Stumbling after Stumbling upon StumblingUpon

A few months ago I, ahem, stumbled upon StumbleUpon, which I learn has just joined the growing dotcom 2.0 feeding frenzy with some six-figure angel funding.

The idea behind StumbleUpon is simple: you rate pages that other "stumblers" have found and recommended. This feeds back into the pages that are fed to you, as do other pages that you've stumbled upon independently, and rated. All standard social software stuff, with a hint of Google's PageRank thrown in for good measure.

It's a great displacement activity, and when I first stumbled upon it I spent some time wandering around other people's stumbles. Some were genuinely interesting, but as time went on, despite all my approving and disapproving, there weren't proportionately more sites that interested me, just a constant succession of occasional pages that on their own would have been mildly amusing. Ultimately it seemed that there was no pattern in the carpet, just more and more stuff - a kind of drip-feed Digg.com.

Maybe the novelty of stumbling wore off, but I fear it is something deeper: that it's not a very efficient way to find matter that is really of interest - as opposed to vaguely entertaining. For that, the usual news channels - and a judicious selection of hard-working blogs (like paidContent, whose posting told me about StumbleUpon's company of angels) - seems a far more reliably productive way to gather information and sites. To say nothing of Google's PageRank, or even Digg.com - which you can at least skim-read very fast.

So who's stumbling here: me or the stumblers?

02 April 2006

Wiki Wiki Wikia

Following one of my random wanders through the blogosphere I alighted recently on netbib. As the site's home page explains, this is basically about libraries, but there's much more than this might imply.

As a well as a couple of the obligatory wikis (one on public libraries, the other - the NetBibWiki - containing a host of diverse information, such as a nice set of links for German studies), there is also a useful collection of RSS feeds from the library world, saved on Bloglines.

The story that took me here was a post about something called Wikia, which turns out to be Jimmy Wales' wiki company (and a relaunch of the earlier Wikicities).
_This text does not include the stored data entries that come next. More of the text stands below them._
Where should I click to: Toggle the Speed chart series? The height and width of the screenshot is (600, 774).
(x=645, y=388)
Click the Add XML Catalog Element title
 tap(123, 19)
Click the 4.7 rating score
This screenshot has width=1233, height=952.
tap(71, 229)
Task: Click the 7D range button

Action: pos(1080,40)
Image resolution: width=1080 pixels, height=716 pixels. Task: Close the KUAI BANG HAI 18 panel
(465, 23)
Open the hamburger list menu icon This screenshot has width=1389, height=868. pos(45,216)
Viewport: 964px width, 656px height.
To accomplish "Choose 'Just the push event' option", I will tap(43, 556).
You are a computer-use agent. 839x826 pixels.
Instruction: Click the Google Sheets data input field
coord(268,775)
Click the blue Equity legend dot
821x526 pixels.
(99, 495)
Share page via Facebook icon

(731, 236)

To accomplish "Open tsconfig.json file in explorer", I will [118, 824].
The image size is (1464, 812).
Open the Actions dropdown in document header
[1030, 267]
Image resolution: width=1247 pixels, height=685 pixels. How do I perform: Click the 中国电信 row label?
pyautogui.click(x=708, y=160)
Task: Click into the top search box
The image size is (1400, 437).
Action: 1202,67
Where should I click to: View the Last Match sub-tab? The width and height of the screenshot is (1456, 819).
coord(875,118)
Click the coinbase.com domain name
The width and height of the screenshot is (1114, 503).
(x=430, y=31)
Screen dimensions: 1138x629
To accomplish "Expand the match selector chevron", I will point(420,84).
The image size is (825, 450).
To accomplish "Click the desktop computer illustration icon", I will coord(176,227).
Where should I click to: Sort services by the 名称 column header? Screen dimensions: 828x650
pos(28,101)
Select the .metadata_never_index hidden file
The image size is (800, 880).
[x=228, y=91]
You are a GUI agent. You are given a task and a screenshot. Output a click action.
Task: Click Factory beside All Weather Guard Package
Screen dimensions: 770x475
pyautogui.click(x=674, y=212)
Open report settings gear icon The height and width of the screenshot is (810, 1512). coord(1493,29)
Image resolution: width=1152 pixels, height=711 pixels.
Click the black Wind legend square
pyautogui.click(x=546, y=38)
According to the press release:

Wikia is an advertising-supported platform for developing and hosting community-based wikis. Specifically, Wikia enables groups to share information, news, stories, media and opinions that fall outside the scope of an encyclopedia. Jimmy Wales and Angela Beesley launched Wikia in 2004 to provide community-based wikis inspired by the model of Wikipedia--the free, open source encyclopedia founded by Jimmy Wales and operated by the Wikimedia Foundation, where Wales and Beesley serve as board members.

Wikia is committed to openness, inviting anyone to contribute web content. Authors retain their own copyrights, but allow others to freely reuse their content under the GNU Free Documentation License, allowing widespread distribution of knowledge and ideas.

Wikia supports the development of the open source software that runs both Wikipedia and Wikia, as well as thousands of other wiki sites. Among other contributions, Wikia plans to enhance the software with usability features, spam prevention, and vandalism control. All of Wikia's development work will, of course, be fed back into the open source code.

In a sense, then, this is yet more of the blogification of the online world, this time applied to wikis.

But I'm not complaining: if that nice Mr Wales can make some money and feed back improvements to the underlying MediaWiki software used by Wikipedia and many other wikis, all to the good. I just hope that the dotcom 2.0 bubble lasts long enough (so that's why they used the Hawaiian word for "quick" in the full name "wiki wiki").